Cao Jing, Lee J Jack, Alber Susan
Department of Statistical Science, Southern Methodist University, Dallas, Texas, 75275.
Department of Biostatistics, The University of Texas M. D. Anderson Cancer Center, Houston, Texas, 77030.
J Stat Plan Inference. 2009 Dec 1;139(12):4111-4122. doi: 10.1016/j.jspi.2009.05.041.

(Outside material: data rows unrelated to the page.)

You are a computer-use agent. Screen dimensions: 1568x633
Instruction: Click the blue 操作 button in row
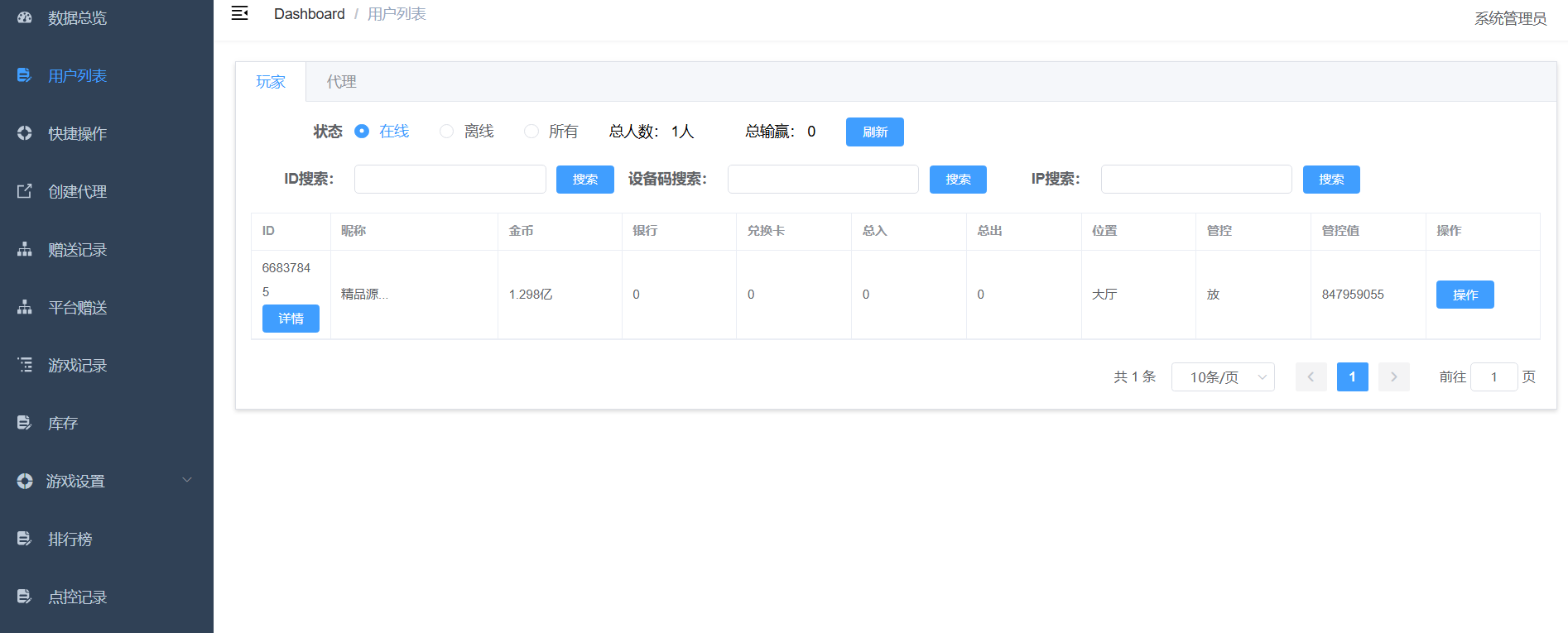coord(1465,295)
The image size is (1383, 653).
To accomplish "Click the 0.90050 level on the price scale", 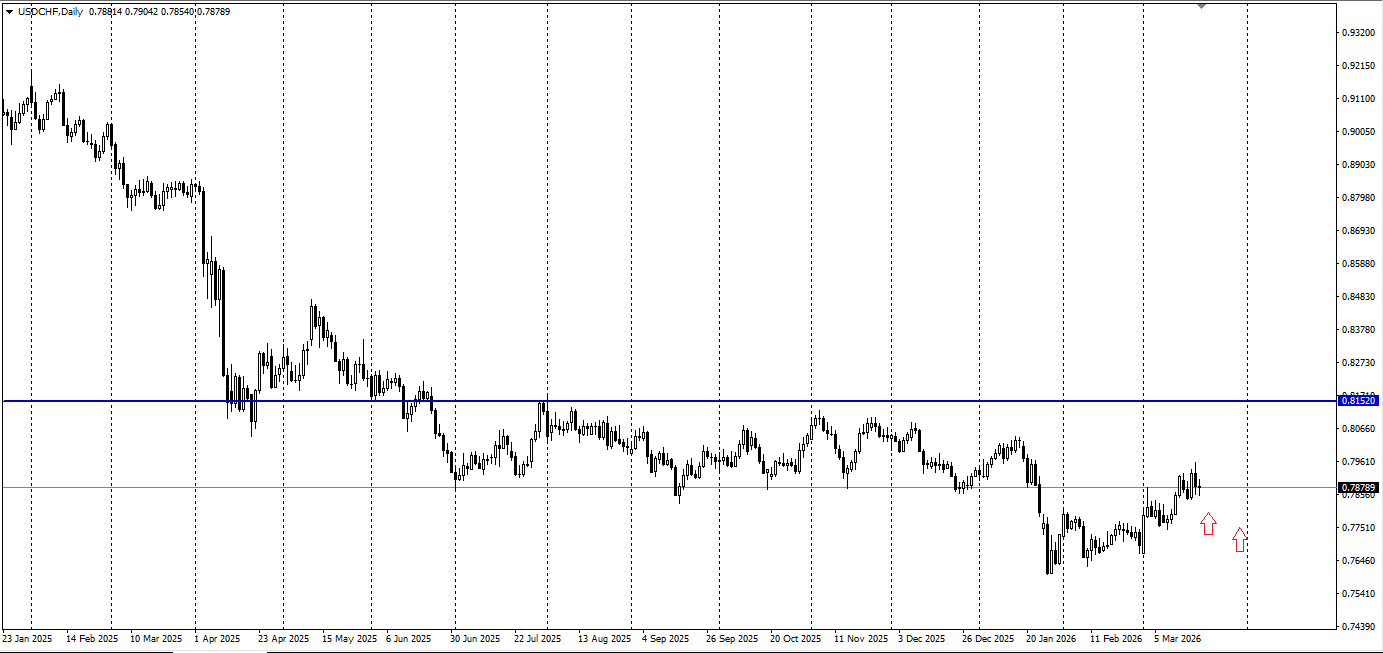I will click(1358, 132).
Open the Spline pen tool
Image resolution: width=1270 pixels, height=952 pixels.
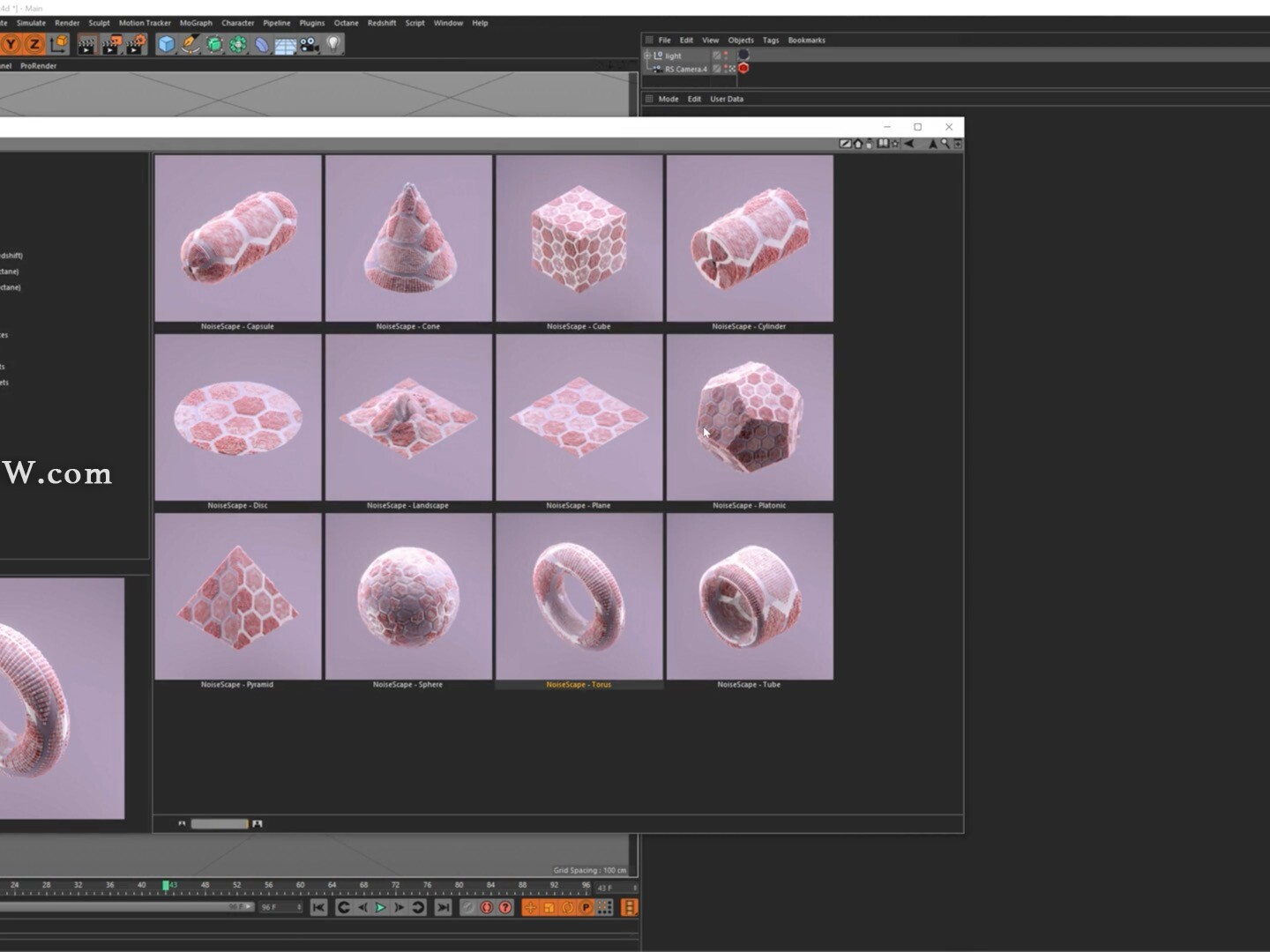tap(190, 43)
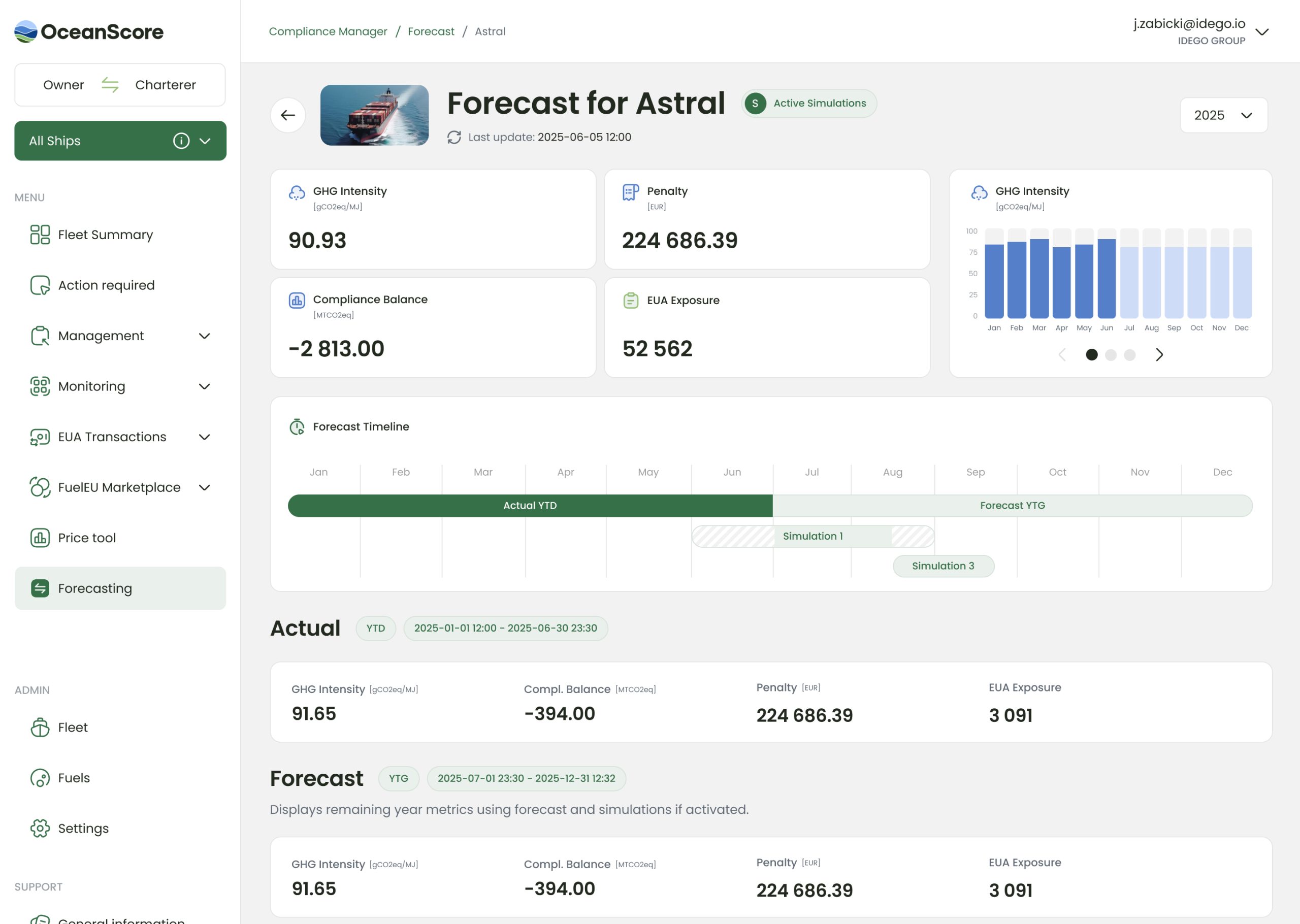Image resolution: width=1300 pixels, height=924 pixels.
Task: Click the Actual YTD timeline bar
Action: (x=530, y=506)
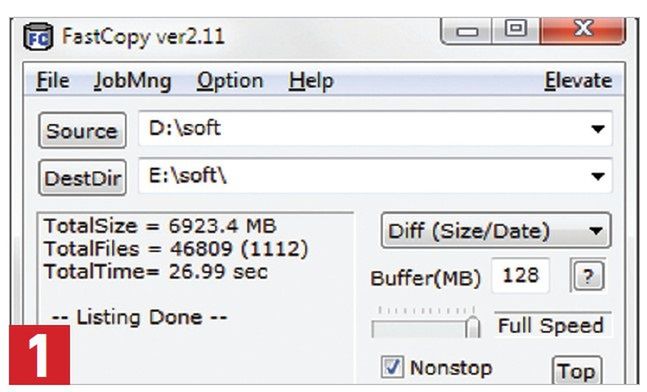Expand the DestDir path dropdown arrow
The image size is (647, 392).
(597, 176)
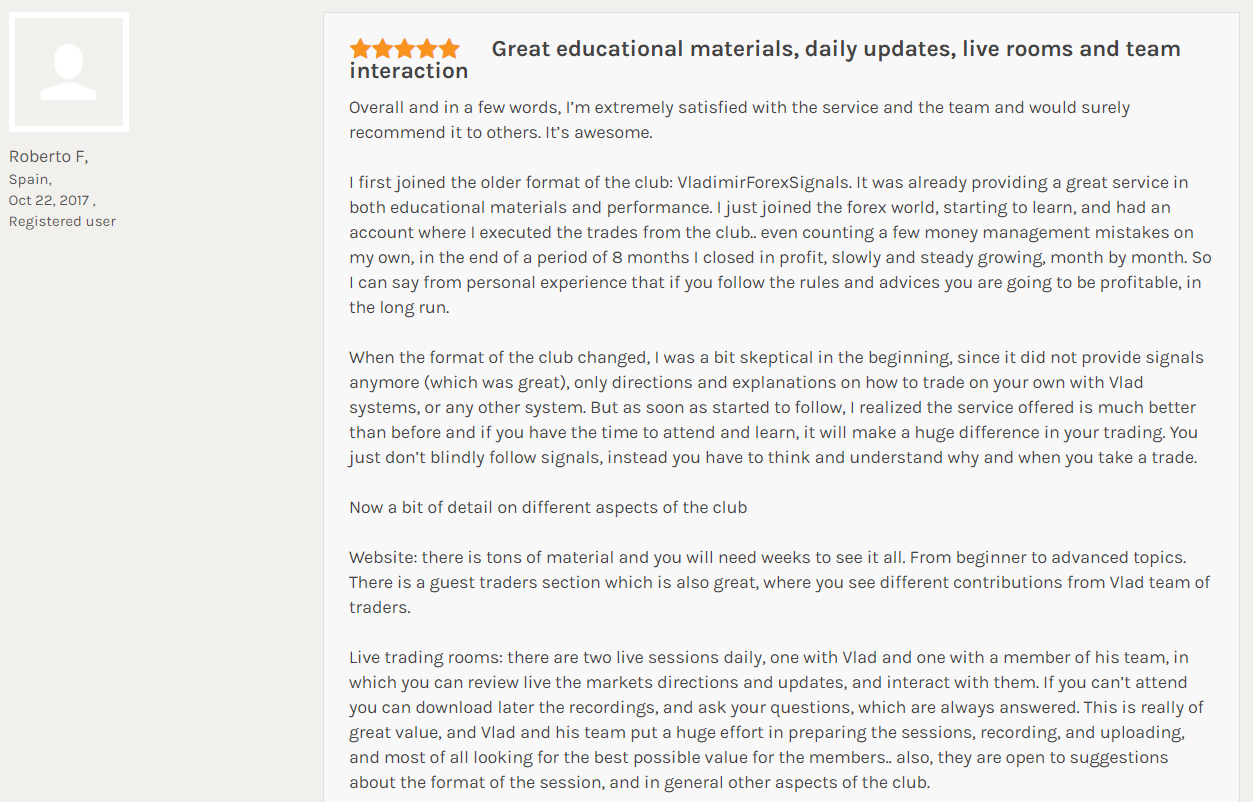Screen dimensions: 1253x802
Task: Click the paragraph beginning 'Website: there is tons'
Action: tap(780, 582)
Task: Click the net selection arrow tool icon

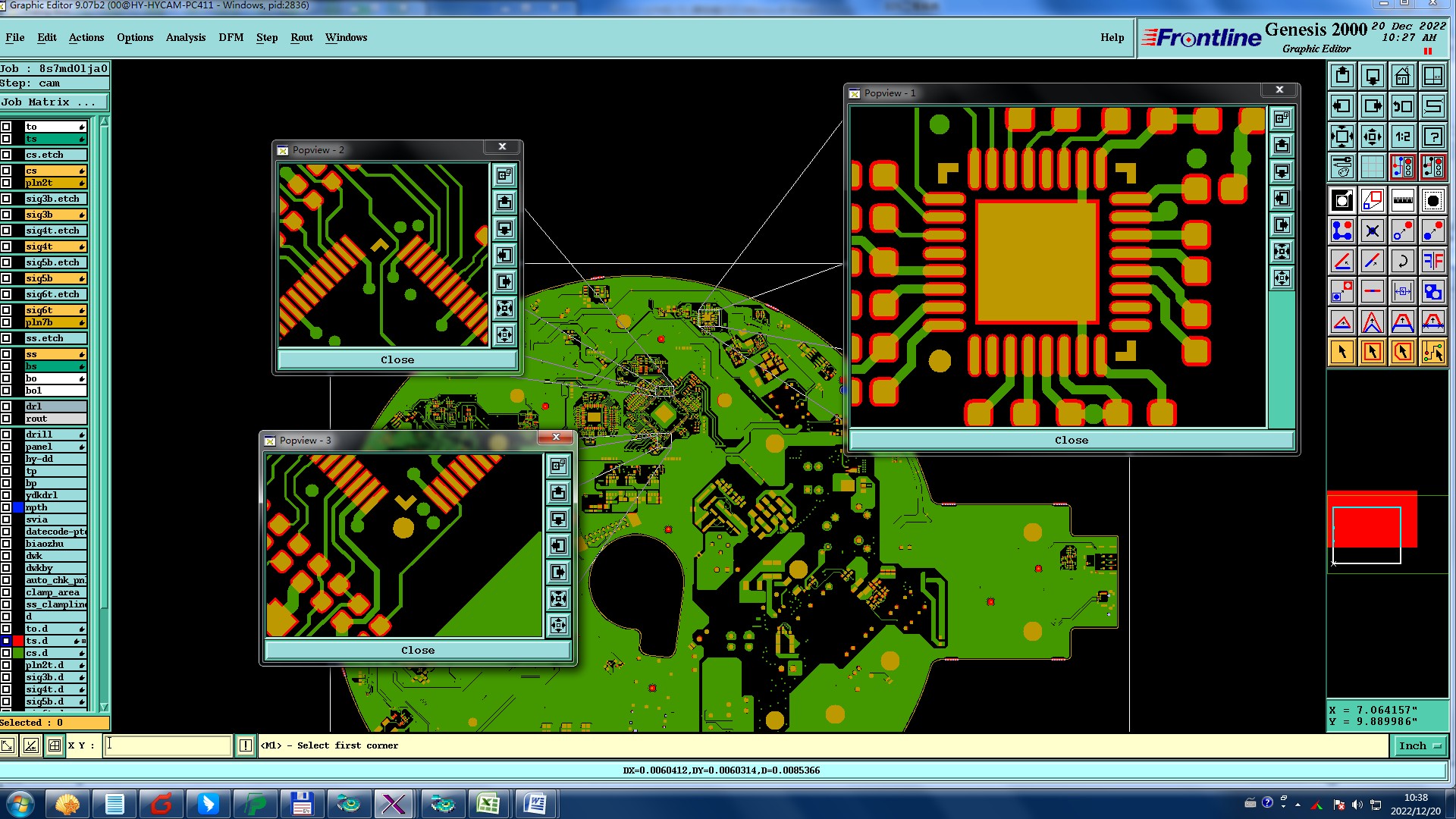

A challenge for implementing performance based Bayesian sample size determination is selecting which of several methods to use. We compare three Bayesian sample size criteria: the average coverage criterion (ACC) which controls the coverage rate of fixed length credible intervals over the predictive distribution of the data, the average length criterion (ALC) which controls the length of credible intervals with a fixed coverage rate, and the worst outcome criterion (WOC) which ensures the desired coverage rate and interval length over all (or a subset of) possible datasets. For most models, the WOC produces the largest sample size among the three criteria, and sample sizes obtained by the ACC and the ALC are not the same. For Bayesian sample size determination for normal means and differences between normal means, we investigate, for the first time, the direction and magnitude of differences between the ACC and ALC sample sizes. For fixed hyperparameter values, we show that the difference of the ACC and ALC sample size depends on the nominal coverage, and not on the nominal interval length. There exists a threshold value of the nominal coverage level such that below the threshold the ALC sample size is larger than the ACC sample size, and above the threshold the ACC sample size is larger. Furthermore, the ACC sample size is more sensitive to changes in the nominal coverage. We also show that for fixed hyperparameter values, there exists an asymptotic constant ratio between the WOC sample size and the ALC (ACC) sample size. Simulation studies are conducted to show that similar relationships among the ACC, ALC, and WOC may hold for estimating binomial proportions. We provide a heuristic argument that the results can be generalized to a larger class of models.
实施基于性能的贝叶斯样本量确定面临的一个挑战是选择使用几种方法中的哪一种。我们比较了三种贝叶斯样本量标准:平均覆盖率标准(ACC),它控制固定长度可信区间在数据预测分布上的覆盖率;平均长度标准(ALC),它控制具有固定覆盖率的可信区间的长度;以及最坏结果标准(WOC),它确保在所有(或部分)可能的数据集中达到所需的覆盖率和区间长度。对于大多数模型,WOC在这三个标准中产生的样本量最大,并且通过ACC和ALC获得的样本量不相同。对于正态均值和正态均值之间差异的贝叶斯样本量确定,我们首次研究了ACC和ALC样本量之间差异的方向和大小。对于固定的超参数值,我们表明ACC和ALC样本量的差异取决于名义覆盖率,而不取决于名义区间长度。存在一个名义覆盖率水平的阈值,使得低于该阈值时ALC样本量大于ACC样本量,高于该阈值时ACC样本量更大。此外,ACC样本量对名义覆盖率的变化更敏感。我们还表明,对于固定的超参数值,WOC样本量与ALC(ACC)样本量之间存在渐近常数比。进行了模拟研究以表明在估计二项比例时,ACC、ALC和WOC之间可能存在类似的关系。我们提供了一个启发式的论点,即结果可以推广到更大类的模型。